From our statement of the issues, it is manifest that the quotation from the opinion has other explanation than counsel's, and we need not dwell upon the presumption invoked or the extent of its application in a proper case. The question of the effect of a judgment as a bar or estoppel against the prosecution of a second action upon the same claim or demand, or its effect upon a particular issue or question in some other case, is not here involved. The most that can be said of any question that was decided is that it became the law of the case, and, as such, binding on the supreme court of the state, and to what extent binding is explained in Messinger v. Anderson,225 U. S. 436. Certainly omissions do not constitute a part of a decision and become the law of the case, nor does a contention of counsel not responded to. The element of taxes in the assessment was not considered by the supreme court, and, in this Court, the Connecticut judgment and its effect were the prominent and determining factors. The question of the inclusion of the tax was not discussed, or even referred to. The only question considered was the powers given to the directors of the company by the Connecticut charter and the effect that was to be assigned to the Connecticut judgment as that of a court having jurisdiction to decide what powers the charter conferred or required. It is hardly necessary to say that the tax law of Missouri was no part of the

Page 255 U. S. 137

charter. It was a condition the company encountered and became subject to in Missouri.

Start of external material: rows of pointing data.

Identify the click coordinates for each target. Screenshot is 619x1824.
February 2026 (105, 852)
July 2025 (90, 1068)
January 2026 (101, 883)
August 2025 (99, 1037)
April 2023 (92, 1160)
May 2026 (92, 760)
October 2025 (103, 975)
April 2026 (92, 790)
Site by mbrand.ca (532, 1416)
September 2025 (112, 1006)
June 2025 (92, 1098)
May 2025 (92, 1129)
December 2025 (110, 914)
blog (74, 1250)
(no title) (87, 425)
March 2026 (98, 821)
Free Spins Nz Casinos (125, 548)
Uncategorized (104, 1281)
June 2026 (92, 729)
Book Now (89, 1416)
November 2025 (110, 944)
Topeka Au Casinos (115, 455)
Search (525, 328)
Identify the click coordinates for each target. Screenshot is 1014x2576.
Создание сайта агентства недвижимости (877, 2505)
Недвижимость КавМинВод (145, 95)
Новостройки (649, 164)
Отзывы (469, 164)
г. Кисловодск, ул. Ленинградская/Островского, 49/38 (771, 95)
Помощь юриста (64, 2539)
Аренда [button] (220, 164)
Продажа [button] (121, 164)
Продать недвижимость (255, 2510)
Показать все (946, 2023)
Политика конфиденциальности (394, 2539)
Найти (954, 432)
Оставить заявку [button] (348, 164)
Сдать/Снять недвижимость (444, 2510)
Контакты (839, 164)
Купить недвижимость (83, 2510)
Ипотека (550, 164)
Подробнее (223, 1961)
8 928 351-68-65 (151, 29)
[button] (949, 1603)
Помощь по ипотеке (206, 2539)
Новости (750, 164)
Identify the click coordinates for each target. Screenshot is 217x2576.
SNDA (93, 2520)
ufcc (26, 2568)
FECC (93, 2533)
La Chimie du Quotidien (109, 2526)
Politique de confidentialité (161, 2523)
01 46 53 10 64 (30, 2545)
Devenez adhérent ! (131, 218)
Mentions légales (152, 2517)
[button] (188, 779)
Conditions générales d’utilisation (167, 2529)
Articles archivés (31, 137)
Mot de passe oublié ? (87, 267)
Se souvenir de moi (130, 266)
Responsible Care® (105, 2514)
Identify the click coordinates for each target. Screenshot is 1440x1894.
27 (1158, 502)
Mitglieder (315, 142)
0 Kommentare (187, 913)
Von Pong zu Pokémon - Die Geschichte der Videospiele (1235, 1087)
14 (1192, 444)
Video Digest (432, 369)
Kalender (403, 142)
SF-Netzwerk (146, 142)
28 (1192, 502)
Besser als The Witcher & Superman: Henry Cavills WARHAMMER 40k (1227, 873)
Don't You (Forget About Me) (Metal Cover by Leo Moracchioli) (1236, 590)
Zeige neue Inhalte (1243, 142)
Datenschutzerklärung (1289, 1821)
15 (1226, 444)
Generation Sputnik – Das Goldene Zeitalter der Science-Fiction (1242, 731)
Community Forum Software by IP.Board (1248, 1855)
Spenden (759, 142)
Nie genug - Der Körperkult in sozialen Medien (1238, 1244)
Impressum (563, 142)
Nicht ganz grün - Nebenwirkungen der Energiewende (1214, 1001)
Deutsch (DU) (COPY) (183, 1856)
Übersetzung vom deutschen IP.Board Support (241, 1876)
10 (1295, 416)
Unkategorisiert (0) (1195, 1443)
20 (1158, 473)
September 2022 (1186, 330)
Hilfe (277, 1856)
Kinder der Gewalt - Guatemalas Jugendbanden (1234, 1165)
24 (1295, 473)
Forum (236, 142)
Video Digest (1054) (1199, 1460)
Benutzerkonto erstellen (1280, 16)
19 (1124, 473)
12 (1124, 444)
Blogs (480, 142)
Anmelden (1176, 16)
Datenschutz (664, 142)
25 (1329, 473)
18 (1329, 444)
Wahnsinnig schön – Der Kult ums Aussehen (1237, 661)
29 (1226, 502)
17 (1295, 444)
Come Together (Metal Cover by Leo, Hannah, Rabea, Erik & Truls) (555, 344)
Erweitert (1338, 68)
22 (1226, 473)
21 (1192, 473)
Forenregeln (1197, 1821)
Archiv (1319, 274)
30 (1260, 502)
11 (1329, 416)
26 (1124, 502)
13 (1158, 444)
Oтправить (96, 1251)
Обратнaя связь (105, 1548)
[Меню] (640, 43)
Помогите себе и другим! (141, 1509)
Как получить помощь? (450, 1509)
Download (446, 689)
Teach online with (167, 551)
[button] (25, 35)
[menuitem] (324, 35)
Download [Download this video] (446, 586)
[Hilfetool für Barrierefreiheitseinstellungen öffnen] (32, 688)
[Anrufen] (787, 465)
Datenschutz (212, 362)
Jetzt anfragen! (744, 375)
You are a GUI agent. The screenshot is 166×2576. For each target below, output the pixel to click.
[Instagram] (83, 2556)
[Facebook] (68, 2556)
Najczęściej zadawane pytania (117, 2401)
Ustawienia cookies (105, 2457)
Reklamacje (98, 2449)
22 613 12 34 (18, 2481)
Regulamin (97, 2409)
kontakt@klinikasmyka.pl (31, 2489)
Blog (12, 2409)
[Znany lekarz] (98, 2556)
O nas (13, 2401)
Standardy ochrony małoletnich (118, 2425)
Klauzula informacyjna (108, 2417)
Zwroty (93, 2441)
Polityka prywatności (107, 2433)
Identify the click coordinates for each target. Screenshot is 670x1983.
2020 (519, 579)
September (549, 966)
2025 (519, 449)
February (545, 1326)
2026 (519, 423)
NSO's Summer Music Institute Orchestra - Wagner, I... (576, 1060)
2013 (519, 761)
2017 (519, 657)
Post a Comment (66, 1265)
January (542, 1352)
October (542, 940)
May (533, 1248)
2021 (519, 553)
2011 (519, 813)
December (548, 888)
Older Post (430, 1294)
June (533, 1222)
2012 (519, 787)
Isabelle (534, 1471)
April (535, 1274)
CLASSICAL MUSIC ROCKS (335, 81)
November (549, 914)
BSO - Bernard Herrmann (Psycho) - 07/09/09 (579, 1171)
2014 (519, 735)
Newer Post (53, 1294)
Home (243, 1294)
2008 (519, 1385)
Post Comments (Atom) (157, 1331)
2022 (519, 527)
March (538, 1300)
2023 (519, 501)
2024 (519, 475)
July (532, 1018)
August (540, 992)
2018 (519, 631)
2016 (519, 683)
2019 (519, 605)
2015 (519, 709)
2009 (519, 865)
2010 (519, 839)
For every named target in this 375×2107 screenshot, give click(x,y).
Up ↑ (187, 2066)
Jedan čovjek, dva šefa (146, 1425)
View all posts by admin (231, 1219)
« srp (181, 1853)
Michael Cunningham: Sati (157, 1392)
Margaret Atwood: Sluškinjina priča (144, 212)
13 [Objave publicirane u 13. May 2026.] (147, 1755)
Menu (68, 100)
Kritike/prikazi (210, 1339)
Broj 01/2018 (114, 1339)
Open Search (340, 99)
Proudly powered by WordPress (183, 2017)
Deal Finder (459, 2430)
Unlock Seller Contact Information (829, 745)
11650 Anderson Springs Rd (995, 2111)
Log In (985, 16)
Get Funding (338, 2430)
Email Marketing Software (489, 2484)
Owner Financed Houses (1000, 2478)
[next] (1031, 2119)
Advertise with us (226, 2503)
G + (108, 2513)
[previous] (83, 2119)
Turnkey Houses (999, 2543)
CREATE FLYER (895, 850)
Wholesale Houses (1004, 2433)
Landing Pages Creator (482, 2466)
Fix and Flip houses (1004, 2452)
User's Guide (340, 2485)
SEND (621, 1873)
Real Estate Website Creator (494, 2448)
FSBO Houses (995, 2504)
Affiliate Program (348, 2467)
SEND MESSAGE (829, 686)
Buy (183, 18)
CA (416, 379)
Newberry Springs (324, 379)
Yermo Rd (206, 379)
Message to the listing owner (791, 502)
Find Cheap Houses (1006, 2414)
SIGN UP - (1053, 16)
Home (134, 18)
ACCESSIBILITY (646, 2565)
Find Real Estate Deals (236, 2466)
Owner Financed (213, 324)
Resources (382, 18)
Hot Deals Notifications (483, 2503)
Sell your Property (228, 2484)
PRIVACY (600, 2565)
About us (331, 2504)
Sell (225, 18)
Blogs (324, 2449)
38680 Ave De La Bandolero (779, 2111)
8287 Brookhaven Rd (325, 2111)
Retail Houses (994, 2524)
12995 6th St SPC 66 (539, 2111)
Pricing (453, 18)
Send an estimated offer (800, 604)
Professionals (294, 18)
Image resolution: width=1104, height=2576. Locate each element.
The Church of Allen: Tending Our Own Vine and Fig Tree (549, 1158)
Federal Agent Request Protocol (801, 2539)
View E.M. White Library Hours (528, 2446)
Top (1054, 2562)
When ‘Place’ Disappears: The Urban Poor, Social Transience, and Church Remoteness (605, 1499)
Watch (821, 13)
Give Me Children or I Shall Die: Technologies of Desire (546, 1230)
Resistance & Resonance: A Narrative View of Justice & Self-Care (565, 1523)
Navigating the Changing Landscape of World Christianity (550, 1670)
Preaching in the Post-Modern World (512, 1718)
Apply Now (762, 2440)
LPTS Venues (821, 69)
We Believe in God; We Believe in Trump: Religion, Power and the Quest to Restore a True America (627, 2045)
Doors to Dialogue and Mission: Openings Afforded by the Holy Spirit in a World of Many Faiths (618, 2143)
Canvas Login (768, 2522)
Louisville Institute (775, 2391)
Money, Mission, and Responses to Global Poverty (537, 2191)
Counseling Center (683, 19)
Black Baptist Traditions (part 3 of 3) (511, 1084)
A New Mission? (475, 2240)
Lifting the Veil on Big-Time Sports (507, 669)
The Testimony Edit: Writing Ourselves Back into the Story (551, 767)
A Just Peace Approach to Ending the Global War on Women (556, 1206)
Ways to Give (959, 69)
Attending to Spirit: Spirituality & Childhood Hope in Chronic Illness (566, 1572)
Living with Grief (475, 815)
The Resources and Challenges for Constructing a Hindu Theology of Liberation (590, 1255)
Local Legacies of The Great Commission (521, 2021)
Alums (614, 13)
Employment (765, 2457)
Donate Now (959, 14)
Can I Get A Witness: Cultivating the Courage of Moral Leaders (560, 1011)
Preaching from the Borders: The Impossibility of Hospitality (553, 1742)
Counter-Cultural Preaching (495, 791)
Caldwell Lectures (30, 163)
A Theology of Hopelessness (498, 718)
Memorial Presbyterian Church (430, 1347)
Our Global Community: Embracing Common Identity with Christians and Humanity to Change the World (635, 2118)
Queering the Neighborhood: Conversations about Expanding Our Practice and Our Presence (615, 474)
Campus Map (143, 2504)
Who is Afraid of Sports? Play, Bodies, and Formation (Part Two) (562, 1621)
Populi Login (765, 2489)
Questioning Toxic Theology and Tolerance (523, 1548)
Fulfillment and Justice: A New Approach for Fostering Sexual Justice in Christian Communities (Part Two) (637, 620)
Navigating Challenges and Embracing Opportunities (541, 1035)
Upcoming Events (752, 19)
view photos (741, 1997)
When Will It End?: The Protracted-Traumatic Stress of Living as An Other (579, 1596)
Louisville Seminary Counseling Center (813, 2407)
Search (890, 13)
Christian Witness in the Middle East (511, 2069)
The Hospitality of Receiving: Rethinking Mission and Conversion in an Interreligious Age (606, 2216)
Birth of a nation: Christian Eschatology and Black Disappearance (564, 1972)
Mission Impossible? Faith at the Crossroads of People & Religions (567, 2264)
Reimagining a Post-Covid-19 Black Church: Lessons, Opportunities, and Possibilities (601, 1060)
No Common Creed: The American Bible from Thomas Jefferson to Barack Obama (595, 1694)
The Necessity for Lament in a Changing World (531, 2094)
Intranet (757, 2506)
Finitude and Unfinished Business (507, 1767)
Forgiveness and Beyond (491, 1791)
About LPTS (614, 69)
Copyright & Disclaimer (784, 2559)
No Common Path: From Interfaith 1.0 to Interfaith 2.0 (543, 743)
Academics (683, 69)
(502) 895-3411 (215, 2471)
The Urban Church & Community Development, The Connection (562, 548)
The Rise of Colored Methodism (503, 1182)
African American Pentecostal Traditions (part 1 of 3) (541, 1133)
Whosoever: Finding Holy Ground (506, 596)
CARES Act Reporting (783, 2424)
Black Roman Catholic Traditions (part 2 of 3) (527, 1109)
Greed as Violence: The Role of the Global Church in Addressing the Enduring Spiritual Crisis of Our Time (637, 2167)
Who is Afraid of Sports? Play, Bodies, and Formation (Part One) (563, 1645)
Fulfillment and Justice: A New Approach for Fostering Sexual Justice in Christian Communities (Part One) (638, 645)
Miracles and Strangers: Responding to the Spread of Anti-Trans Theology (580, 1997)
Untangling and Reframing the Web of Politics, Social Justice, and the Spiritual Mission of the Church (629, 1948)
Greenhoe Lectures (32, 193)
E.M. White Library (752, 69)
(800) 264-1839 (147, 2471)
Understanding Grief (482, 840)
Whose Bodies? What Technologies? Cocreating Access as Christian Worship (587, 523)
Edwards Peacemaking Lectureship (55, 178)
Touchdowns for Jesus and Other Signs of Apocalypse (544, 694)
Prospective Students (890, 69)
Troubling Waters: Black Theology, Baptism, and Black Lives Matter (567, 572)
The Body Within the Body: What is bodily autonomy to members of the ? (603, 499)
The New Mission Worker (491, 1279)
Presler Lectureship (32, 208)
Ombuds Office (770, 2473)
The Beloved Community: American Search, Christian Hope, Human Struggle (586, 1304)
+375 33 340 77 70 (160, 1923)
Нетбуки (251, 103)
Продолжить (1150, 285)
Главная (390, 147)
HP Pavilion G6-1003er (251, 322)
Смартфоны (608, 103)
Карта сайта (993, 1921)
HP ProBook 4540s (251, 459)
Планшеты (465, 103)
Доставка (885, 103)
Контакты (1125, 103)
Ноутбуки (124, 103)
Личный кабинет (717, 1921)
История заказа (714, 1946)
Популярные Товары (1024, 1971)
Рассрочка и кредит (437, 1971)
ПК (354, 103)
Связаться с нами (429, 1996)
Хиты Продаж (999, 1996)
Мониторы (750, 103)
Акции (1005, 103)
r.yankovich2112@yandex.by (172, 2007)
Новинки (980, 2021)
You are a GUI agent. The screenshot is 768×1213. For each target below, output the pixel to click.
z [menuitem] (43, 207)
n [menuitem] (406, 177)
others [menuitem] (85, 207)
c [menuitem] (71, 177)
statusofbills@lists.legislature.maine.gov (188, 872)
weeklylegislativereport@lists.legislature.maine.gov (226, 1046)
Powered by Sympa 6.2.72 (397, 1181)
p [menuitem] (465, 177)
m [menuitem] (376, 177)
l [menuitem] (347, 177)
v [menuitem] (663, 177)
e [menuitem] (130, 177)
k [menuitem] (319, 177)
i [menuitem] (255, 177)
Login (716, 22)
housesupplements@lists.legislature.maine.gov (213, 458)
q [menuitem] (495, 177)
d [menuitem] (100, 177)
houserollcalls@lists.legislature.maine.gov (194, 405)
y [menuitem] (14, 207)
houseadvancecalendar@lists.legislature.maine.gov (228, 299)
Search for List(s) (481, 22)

It was urged, it is true, in the brief of counsel that the assessment "was void because it included money for taxes erroneously claimed to be enacted [exacted] under the laws of Missouri." No notice, however, was taken of the contention, and no influence given to it or to the effect it asserted. If it made any impression at all, it was obviously as a state question dependent upon the state statutes upon which we would naturally not anticipate the state courts, the case necessarily going back to them.

Nor may we judge of the action of the supreme court of the state upon the tax because of its size, nor yield to the contention of the company that it, the company, had not accepted the assessment plan of insurance, but was doing business on the premium plan, and therefore subject to the tax which it had included in the assessment. These are state questions, and are not within our power to review.

It is further contended by the Hartford Company that the supreme court permitted the recovery of damages and attorney's fees under the provisions of a statute of the state, although there was no evidence in support thereof, except the delay in payment of the claim for insurance, notwithstanding, it is further said, the company "had prevailed on every issue that had theretofore been presented," and that, by this action, the company was deprived of its property without due process of law in violation of the Fourteenth Amendment of the Constitution of the United States.

In support of its contention, the company cites § 7068 of the Revised Statutes of Missouri 1909, which, it is said, authorizes such recovery only "if it appear from the evidence that such company [insurance company] has vexatiously refused to pay" loss under a policy, and no evidence was offered on either trial to show the existence of the condition prescribed by the statute. The immediate

Page 255 U. S. 138

answer to the contention is that what the statute prescribed was for the courts of the state to determine, and their construction is not open to our review, though we might consider its application to the circumstances of the case to be rather hard. And it would, we think, be extreme to hold that the statute or its construction is a violation of the Fourteenth Amendment.

Judgment affirmed.

MR. JUSTICE HOLMES, MR. JUSTICE VAN DEVANTER, and MR. JUSTICE McREYNOLDS dissent.